Abigail J. Stewart, professor of psychology and of women’s studies and director, Institute for Research on Women and Gender, for “Redefining Censorship: Gender-based Restraints on Expression and Communication.”

“The social value of free expression is reflected in the uniformly pejorative meaning of censorship to those concerned with political, social, academic and artistic communication,” Stewart said in her proposal. “Further, it is increasingly recognized that in ‘free democracies’ where expression is not directly prevented or censored by the state or its agents, citizens do not have equal access to expression-particularly to public means of communication. However, there is little conceptual clarity about when and how to differentiate state-based ‘censorship’ and the variety of other barriers to expression and communication.”
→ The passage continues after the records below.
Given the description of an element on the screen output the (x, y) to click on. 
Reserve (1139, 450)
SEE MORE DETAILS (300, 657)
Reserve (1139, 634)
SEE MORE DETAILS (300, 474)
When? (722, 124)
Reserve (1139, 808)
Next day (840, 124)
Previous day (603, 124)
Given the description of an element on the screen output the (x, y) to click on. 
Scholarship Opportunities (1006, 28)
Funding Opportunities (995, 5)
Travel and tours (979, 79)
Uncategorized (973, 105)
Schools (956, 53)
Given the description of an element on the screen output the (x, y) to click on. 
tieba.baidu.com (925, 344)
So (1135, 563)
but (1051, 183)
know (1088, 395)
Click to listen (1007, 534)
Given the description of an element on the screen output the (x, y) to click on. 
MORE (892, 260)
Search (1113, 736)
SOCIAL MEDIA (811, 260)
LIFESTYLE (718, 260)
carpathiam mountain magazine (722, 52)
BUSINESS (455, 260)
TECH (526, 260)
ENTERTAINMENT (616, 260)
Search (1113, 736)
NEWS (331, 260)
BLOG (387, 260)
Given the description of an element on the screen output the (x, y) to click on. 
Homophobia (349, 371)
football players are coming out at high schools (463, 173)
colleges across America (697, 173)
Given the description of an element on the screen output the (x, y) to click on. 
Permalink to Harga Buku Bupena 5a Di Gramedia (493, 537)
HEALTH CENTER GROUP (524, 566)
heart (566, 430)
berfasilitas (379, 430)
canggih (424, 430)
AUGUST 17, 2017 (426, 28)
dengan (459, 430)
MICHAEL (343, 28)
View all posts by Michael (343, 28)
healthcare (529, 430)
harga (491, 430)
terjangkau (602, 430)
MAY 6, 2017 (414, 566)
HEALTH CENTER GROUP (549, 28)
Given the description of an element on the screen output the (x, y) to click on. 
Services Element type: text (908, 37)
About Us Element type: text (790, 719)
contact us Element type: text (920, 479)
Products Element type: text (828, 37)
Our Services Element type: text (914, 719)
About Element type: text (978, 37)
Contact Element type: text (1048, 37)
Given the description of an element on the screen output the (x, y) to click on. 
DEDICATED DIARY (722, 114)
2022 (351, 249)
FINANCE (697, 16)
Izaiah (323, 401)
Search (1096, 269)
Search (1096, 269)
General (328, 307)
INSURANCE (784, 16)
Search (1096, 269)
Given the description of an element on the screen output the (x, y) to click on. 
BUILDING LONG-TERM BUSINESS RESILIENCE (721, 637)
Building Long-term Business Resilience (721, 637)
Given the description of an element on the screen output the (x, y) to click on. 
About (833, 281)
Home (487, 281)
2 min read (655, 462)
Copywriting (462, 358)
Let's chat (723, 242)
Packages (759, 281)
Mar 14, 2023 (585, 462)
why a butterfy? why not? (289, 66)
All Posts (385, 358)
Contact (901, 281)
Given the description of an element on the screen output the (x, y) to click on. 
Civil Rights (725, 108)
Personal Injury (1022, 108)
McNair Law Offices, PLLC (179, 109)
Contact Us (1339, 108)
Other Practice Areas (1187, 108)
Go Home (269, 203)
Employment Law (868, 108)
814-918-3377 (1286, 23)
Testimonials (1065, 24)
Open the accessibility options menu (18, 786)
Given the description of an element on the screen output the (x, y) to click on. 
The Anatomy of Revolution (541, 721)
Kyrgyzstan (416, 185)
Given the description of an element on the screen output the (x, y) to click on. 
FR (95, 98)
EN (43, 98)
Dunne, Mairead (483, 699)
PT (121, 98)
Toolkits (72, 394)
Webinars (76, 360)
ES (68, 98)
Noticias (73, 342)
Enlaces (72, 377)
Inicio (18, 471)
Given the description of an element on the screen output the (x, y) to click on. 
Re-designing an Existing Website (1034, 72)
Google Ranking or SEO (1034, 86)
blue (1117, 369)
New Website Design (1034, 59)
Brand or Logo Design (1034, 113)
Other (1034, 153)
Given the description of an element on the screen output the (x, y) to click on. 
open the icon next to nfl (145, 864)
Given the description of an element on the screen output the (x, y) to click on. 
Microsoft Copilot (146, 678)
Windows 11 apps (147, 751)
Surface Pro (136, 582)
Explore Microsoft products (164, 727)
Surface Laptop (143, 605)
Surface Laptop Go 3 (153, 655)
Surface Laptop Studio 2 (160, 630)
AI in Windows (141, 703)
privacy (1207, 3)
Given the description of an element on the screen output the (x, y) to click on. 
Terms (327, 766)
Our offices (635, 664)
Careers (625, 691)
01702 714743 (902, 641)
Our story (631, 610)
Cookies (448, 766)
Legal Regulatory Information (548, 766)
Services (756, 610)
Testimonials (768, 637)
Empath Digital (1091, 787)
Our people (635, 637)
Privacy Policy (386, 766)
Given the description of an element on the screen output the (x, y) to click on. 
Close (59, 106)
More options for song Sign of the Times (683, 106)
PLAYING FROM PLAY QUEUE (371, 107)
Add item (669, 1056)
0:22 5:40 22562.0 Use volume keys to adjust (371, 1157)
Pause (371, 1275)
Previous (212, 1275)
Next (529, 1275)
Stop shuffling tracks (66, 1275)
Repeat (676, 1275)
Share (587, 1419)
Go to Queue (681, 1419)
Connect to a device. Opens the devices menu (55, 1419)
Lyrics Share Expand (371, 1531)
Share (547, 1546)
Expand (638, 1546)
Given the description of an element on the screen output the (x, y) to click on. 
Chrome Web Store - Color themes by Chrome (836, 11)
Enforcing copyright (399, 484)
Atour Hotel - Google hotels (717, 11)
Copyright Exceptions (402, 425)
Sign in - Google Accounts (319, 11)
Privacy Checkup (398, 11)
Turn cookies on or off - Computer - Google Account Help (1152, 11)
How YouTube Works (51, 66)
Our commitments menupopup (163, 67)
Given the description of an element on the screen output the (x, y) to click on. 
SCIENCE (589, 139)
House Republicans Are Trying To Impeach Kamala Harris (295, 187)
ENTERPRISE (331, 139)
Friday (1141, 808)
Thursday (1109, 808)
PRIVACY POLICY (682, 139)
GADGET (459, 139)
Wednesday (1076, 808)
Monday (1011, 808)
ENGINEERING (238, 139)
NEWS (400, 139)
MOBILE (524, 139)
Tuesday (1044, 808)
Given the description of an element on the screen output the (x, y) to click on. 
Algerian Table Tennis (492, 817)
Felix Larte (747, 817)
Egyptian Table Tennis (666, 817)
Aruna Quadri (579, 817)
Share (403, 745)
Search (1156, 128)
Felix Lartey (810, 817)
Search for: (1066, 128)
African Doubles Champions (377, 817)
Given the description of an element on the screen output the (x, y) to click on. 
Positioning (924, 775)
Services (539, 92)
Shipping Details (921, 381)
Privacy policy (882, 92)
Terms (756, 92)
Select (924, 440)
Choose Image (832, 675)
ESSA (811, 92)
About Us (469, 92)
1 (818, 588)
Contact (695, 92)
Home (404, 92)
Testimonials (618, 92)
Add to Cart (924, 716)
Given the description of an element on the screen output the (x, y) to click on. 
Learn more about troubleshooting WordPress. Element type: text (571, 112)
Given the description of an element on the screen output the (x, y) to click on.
The project focuses on clarifying how state censorship and other kinds of barriers to expression and communication overlap and how they are distinct by focusing on obstacles encountered by women. Project components include a working conference, the creation of several interdisciplinary research communities of faculty and students and the incorporation of the knowledge generated in these activities into the curriculum.

Collaborating faculty come from the following areas: romance languages, women’s studies, psychology, law, anthropology, English, Native American studies, communication, political science and public policy, Judaic studies, German, social work, history, business and the Institute for Social Research.

The Presidential Initiatives Fund was originally supported by a $5 million gift from the W.K. Kellogg Foundation, and now is sustained by the University.